*Directive*: Collect every line in the listing below that contains the string "header", and reproduce each such line in full.

*Provided material*:
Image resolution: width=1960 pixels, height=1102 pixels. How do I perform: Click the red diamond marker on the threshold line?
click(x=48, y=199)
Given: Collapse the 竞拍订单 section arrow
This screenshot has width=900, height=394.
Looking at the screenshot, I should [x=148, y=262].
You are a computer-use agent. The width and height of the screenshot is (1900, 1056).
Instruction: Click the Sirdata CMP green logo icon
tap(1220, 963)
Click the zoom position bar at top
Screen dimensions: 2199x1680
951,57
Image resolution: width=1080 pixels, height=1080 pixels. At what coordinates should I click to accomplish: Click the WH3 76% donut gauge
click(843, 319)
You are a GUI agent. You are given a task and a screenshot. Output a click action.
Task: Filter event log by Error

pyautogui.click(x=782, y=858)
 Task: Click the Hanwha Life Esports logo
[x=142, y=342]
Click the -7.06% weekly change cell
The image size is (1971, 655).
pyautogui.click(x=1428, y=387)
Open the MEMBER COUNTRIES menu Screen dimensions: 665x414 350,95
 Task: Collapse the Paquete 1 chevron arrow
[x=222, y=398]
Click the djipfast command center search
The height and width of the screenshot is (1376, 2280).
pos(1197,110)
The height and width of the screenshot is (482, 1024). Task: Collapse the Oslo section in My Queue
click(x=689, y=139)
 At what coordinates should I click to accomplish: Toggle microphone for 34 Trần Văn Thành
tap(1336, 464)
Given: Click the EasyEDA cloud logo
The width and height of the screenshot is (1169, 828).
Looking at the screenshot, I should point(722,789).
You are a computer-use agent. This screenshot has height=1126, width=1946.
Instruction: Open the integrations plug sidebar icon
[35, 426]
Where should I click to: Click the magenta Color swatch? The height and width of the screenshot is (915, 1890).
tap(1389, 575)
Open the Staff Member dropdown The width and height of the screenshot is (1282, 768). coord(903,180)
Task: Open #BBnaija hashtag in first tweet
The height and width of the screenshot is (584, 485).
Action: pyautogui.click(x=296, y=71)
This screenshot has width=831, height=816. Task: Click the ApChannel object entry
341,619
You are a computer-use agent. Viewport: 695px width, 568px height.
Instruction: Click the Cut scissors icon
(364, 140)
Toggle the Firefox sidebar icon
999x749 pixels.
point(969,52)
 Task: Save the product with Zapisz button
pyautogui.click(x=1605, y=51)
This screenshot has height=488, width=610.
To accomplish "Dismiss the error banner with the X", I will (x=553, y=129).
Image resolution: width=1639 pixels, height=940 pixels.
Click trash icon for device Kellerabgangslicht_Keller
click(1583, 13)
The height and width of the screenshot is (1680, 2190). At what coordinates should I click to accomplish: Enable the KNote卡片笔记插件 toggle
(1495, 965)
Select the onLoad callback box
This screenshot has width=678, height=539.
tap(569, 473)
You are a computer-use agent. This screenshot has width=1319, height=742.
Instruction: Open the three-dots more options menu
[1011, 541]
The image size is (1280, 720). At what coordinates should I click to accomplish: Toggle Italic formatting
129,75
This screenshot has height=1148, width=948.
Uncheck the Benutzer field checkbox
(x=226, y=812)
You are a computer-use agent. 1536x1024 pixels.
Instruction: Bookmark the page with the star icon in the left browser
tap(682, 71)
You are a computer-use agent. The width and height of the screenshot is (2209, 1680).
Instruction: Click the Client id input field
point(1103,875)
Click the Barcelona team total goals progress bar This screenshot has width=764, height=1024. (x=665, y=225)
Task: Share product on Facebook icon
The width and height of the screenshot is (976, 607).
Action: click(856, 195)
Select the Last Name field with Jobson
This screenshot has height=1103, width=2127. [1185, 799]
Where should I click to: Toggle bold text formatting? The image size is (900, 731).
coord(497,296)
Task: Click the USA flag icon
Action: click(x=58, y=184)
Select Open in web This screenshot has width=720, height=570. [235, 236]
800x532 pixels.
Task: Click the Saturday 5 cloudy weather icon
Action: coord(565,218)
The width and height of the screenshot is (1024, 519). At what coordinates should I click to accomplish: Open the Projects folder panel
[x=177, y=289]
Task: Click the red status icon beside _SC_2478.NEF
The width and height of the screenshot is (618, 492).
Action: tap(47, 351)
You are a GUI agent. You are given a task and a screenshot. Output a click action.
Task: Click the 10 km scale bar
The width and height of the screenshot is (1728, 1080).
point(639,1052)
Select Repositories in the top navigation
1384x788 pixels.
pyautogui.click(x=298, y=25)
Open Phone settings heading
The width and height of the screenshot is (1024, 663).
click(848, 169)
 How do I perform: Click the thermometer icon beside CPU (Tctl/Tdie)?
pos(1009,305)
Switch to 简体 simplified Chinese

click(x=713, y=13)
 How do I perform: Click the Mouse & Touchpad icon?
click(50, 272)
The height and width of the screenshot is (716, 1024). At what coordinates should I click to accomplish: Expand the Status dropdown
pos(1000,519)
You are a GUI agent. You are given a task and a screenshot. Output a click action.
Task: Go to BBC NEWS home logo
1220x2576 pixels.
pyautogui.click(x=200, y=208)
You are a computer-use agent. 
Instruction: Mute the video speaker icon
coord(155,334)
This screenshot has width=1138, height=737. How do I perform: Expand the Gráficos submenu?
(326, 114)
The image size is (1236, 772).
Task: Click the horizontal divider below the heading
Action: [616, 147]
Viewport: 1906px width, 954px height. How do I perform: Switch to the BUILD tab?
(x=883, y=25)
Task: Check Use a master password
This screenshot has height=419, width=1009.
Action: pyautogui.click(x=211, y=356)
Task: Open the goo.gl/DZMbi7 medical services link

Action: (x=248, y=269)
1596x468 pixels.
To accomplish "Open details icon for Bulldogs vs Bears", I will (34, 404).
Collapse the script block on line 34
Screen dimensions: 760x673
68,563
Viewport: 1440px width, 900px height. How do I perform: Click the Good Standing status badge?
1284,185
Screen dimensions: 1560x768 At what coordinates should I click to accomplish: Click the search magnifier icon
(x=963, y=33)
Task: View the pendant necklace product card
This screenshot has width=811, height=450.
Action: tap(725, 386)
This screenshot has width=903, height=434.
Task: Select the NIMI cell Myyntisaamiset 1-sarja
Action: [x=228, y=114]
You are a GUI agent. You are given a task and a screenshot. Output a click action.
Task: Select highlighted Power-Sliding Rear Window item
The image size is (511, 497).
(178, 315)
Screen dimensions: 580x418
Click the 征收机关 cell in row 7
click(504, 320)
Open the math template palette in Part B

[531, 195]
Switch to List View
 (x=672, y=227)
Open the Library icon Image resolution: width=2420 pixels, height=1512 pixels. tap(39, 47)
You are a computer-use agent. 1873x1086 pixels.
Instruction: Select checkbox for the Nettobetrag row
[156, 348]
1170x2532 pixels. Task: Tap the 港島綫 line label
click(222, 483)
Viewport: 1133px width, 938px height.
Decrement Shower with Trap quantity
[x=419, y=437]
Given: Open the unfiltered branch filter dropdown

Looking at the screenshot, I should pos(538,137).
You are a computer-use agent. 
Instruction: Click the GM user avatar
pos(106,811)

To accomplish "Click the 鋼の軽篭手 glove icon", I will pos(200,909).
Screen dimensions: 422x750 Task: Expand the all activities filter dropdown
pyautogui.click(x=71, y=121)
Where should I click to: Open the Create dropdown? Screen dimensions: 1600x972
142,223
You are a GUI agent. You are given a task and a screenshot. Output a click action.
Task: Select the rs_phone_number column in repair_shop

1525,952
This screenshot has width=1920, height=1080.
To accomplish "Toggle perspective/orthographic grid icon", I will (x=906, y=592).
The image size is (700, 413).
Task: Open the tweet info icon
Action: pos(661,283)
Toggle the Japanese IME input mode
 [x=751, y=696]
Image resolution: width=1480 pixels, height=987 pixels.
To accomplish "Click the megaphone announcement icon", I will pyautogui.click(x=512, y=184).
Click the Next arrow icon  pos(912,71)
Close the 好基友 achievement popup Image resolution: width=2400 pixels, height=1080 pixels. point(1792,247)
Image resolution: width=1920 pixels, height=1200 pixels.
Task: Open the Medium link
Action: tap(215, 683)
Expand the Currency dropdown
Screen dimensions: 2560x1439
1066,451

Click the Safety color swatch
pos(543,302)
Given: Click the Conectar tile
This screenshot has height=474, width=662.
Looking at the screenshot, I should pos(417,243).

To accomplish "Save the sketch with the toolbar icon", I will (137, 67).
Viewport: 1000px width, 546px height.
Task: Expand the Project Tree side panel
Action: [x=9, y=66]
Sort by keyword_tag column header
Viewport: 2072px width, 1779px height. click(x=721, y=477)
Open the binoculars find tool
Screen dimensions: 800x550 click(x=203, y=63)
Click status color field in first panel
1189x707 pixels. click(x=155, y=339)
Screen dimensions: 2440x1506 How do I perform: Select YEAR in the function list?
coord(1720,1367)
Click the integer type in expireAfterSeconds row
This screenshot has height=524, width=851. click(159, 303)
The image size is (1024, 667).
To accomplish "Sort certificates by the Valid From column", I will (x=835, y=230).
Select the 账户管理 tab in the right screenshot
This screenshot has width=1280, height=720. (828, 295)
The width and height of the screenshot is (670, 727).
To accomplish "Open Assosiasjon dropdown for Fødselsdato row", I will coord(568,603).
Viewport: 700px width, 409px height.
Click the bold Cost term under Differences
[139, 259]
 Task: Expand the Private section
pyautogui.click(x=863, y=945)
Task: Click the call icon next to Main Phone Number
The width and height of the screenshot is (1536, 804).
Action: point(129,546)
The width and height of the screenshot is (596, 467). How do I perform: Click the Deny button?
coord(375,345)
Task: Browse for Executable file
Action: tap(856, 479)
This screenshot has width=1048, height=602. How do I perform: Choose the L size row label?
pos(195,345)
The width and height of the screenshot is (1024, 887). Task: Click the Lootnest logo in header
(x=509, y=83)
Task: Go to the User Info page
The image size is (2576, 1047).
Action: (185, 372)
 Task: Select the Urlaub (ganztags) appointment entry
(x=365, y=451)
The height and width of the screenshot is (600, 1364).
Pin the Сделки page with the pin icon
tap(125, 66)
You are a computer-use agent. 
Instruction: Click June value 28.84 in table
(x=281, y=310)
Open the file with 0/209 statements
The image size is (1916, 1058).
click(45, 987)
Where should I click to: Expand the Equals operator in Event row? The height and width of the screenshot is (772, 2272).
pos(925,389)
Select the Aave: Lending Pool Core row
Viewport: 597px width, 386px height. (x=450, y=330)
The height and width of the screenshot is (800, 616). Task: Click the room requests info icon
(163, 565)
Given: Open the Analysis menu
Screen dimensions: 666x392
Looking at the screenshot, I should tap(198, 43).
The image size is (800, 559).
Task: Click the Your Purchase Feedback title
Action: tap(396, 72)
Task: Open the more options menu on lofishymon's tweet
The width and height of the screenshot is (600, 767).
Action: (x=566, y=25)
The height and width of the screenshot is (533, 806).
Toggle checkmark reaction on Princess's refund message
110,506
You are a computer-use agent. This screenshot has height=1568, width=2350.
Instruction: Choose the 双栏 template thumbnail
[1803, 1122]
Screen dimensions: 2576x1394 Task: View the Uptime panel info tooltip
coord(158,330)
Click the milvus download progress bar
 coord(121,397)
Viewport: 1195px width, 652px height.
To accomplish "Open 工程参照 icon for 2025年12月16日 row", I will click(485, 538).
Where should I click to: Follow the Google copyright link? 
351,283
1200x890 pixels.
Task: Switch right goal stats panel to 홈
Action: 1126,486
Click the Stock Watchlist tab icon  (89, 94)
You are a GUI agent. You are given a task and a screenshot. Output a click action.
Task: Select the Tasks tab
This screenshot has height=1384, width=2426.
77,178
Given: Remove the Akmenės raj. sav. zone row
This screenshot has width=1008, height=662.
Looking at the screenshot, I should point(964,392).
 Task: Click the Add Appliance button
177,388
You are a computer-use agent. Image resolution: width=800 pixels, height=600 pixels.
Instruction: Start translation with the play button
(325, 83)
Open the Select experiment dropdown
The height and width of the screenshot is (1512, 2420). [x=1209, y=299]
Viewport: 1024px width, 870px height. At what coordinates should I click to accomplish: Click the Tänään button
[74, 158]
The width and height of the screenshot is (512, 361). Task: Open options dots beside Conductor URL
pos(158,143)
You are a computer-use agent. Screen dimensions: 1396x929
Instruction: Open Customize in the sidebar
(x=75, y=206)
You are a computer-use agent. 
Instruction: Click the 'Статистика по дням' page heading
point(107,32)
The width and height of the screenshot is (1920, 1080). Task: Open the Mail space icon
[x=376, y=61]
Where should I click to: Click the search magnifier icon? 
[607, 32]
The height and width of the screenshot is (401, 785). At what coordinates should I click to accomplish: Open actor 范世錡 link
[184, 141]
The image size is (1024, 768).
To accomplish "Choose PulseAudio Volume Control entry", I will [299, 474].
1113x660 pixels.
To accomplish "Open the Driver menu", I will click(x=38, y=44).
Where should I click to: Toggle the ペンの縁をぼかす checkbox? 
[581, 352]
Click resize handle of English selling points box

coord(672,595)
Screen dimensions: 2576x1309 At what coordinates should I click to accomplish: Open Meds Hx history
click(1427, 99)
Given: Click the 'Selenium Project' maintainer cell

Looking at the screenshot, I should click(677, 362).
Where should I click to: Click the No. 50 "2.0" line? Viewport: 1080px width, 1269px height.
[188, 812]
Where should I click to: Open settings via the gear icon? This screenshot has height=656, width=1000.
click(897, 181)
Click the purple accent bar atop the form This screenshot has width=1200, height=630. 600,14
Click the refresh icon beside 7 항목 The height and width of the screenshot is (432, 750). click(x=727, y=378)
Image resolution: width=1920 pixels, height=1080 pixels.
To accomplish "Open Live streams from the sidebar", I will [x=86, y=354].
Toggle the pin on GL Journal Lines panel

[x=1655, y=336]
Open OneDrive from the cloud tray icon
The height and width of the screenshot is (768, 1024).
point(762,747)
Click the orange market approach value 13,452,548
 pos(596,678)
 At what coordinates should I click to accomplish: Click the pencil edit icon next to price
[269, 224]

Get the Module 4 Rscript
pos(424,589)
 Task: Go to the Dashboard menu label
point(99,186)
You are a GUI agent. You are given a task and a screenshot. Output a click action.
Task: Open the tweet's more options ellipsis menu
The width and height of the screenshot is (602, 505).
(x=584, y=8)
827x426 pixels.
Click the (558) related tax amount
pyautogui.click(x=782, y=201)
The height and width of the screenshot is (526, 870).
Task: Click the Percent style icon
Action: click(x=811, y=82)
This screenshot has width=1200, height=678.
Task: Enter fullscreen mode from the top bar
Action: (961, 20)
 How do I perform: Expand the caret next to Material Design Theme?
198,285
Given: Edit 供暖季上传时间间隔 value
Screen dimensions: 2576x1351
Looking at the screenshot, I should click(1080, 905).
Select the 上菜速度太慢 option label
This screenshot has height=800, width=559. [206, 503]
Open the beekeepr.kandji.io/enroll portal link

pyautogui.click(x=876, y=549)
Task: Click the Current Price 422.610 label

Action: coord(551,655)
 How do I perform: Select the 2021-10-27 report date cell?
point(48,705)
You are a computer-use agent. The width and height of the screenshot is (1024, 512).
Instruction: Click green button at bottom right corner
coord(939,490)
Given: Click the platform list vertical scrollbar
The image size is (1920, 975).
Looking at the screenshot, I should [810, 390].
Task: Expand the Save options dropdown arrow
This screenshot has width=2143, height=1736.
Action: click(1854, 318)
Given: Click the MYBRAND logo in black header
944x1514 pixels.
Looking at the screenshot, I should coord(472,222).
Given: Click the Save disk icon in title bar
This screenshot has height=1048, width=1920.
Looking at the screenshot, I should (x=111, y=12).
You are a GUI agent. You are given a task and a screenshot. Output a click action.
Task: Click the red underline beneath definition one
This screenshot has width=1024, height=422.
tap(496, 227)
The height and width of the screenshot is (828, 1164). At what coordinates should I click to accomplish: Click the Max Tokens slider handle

*Correct output*:
Sort by keyword_tag column header
The width and height of the screenshot is (1024, 887). Task: Click the Lootnest logo in header
Given: Click the MYBRAND logo in black header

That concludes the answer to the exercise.